Dried chilies offer deep, smoky and earthy flavours and are a base for many spicy sauces. They are a rich source of Vitamin A.
Ancho, a dried version of the fresh poblano chili, is the most commonly used chile in Mexico. It is brick red to dark mahogany in colour and medium hot. If ancho is not available, use other dried red chilies.
Unsweetened chocolate is a combination of cocoa solids and cocoa butter. It is too bitter to nibble but ideal for our ancho chocolate chili as its intense taste is not easily overpowered by competing flavours.

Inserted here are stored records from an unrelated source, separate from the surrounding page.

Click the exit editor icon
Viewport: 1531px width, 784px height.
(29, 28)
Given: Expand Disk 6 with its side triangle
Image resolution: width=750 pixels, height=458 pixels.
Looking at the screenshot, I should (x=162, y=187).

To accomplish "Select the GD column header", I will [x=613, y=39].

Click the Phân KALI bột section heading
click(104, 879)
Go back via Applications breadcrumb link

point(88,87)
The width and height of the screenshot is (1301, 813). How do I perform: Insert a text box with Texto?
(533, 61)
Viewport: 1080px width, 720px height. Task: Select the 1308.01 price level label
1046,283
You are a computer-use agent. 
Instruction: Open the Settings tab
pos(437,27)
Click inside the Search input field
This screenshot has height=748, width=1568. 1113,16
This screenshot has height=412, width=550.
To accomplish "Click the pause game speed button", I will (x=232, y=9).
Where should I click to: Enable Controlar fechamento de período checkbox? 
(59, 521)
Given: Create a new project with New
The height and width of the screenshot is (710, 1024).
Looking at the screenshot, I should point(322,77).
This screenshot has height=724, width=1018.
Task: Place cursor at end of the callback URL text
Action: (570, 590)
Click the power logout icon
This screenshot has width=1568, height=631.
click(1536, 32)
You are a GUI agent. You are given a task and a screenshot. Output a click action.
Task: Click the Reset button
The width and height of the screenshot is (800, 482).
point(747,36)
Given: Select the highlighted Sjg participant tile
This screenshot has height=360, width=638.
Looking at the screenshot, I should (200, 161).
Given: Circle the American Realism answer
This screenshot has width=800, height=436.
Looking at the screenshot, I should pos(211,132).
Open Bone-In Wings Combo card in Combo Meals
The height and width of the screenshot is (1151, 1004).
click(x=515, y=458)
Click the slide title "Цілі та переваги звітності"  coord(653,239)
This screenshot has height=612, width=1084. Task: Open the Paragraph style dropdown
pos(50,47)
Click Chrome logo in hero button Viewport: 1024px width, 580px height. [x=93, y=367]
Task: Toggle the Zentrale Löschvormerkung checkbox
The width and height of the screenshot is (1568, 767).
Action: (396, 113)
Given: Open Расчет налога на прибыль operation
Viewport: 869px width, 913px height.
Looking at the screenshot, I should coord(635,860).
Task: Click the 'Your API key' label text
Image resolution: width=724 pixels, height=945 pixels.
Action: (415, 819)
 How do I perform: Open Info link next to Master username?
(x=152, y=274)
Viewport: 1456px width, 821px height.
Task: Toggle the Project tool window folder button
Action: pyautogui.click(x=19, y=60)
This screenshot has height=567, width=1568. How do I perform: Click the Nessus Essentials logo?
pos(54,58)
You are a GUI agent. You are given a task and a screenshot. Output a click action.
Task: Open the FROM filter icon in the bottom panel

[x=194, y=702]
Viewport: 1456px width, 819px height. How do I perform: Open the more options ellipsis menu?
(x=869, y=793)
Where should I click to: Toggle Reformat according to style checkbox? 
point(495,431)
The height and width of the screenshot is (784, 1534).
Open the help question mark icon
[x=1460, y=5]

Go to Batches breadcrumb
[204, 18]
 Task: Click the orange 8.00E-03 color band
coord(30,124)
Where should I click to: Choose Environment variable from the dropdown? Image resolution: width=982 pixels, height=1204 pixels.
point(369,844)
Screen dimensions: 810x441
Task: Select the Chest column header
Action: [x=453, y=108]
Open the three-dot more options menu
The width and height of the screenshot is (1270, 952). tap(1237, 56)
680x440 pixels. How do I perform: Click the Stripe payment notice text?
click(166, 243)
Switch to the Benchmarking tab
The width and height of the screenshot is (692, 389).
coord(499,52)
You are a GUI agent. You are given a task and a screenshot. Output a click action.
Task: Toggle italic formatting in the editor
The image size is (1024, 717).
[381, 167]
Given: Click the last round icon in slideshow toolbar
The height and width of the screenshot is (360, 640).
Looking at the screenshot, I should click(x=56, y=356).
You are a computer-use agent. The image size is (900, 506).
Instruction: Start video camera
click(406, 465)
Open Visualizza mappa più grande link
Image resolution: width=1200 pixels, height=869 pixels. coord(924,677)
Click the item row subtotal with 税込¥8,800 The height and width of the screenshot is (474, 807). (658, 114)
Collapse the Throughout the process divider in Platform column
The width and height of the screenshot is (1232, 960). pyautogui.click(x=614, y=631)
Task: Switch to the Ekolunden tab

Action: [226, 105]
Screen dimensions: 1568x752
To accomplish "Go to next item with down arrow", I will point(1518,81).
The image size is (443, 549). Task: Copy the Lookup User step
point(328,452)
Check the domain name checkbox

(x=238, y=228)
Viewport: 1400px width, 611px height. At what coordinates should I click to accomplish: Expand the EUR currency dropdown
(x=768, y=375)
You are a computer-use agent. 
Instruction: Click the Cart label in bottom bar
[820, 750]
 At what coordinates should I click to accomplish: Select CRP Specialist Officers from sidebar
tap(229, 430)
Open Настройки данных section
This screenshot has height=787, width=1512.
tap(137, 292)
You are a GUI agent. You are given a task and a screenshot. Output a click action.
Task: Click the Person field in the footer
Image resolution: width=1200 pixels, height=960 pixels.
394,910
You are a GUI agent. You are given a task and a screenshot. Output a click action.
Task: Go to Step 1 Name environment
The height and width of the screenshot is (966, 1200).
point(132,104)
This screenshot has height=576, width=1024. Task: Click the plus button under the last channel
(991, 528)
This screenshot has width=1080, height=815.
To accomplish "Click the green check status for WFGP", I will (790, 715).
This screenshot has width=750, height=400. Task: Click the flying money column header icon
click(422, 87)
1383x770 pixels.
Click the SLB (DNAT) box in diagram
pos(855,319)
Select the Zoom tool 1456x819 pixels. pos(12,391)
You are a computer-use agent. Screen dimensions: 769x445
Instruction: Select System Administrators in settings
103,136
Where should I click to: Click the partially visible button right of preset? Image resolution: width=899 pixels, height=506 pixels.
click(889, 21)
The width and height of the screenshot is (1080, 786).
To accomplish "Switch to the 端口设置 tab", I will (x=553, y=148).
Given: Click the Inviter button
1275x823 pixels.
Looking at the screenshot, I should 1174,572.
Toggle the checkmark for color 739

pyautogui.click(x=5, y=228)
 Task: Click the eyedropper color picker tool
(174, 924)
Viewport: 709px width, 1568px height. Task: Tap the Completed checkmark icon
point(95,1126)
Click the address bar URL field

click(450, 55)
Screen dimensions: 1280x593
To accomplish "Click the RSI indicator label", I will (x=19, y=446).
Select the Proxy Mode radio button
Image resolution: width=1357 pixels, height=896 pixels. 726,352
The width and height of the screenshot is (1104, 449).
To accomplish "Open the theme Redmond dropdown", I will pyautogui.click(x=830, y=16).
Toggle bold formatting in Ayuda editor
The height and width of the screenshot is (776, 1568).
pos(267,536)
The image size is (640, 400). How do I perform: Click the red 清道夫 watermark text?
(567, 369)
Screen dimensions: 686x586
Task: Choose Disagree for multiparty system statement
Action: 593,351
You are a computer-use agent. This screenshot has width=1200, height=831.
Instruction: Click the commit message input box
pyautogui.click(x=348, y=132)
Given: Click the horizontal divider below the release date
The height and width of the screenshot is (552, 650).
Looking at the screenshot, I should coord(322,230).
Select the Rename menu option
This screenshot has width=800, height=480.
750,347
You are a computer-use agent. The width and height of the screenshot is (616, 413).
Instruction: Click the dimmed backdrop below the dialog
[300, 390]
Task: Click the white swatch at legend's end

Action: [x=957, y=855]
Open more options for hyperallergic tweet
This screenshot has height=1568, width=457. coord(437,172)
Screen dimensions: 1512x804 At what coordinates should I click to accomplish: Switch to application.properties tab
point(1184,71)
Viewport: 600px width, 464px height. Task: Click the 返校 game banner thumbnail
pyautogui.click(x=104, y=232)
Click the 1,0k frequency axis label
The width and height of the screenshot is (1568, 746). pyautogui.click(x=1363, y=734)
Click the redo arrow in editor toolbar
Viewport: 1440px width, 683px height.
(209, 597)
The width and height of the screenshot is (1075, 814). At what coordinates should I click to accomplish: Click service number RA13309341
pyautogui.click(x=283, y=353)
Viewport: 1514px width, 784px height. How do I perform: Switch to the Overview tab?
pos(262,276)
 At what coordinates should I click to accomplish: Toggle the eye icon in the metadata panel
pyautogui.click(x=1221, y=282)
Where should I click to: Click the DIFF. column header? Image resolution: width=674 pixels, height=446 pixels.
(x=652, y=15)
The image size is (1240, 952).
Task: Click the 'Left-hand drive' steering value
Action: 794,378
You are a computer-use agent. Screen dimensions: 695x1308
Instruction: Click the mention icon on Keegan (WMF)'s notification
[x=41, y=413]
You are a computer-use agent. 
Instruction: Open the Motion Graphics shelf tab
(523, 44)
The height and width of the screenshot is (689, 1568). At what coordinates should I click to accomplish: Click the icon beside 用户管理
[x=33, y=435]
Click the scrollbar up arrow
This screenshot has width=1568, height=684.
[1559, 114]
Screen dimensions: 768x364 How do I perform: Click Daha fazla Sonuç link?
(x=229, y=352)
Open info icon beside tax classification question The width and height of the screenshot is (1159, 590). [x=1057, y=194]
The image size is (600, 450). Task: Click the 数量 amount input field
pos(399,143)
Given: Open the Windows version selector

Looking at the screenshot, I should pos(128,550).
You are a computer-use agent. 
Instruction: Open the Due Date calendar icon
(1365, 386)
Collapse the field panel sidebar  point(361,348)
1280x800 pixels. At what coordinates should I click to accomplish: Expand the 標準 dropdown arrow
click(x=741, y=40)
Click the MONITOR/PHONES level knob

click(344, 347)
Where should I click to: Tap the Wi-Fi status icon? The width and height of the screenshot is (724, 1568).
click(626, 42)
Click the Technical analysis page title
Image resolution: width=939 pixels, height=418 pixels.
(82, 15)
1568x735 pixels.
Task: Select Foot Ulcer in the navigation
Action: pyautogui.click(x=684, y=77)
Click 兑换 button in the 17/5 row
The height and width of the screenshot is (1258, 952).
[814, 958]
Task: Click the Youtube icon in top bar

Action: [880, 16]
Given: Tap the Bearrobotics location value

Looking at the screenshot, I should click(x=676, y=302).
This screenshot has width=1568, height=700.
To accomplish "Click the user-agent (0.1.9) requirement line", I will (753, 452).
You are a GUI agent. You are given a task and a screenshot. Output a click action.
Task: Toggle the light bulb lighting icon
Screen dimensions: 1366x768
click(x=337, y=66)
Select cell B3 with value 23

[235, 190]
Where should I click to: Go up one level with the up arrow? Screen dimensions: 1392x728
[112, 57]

2 medium-sized dried ancho chilies or 1 tsp (5 mL) chili powder
1/2 tsp (2 mL) ground cumin
1 1/2 tsp (7 mL) dried oregano
1/4 tsp (1 mL) cinnamon
1tsp (5mL) sea salt
2 tbsp (25 mL ) extra-virgin olive oil
2 tbsp (25 mL) finely-chopped garlic
1 cup (250 mL) thinly-sliced red onion
1 cup ( 250 mL ) thinly-sliced shiitake mushrooms
1/2 cup (125 mL) corn niblets frozen or from a can
1cup (250 mL) zucchini, cut into 1/2-inch(1-cm) pieces
1 lb (450 g) Swiss chard, stalks and veins removed, chopped
1 oz (28 g) unsweetened chocolate, grated
28 oz (796 mL) can organic diced tomatoes
1 (14 oz/398 mL) can organic pinto beans, drained
1. Slice chilies lengthwise; remove stem and seed. To toast chilies, heat a small dry skillet over medium heat. Add chilies, pressing down with tongs for 1 minute, turning over and toasting for 30 seconds on other side.
2. When cool, slice into four. Pulse in spice grinder until finely ground. Place in small bowl with cumin, oregano, cinnamon and salt.
3. In a large saucepan, heat olive oil over medium heat. Sauté garlic for 1 minute. Add onions, cook for 5 minutes. Add mushrooms, corn, zucchini, chard and 1/2 cup (125 mL) water or stock. Cook, covered and stirring occasionally, for 5 minutes.
4. Mix in chili spice mixture. Stir in chocolate and tomatoes. Reduce heat and simmer, covered, for 15 minutes.
5. Stir in beans. Simmer for 5 more minutes or until beans are hot. Serve with garnishes: chopped tomatoes, sour cream, chopped coriander, chopped sweet onions, corn bread, roasted salted cashews.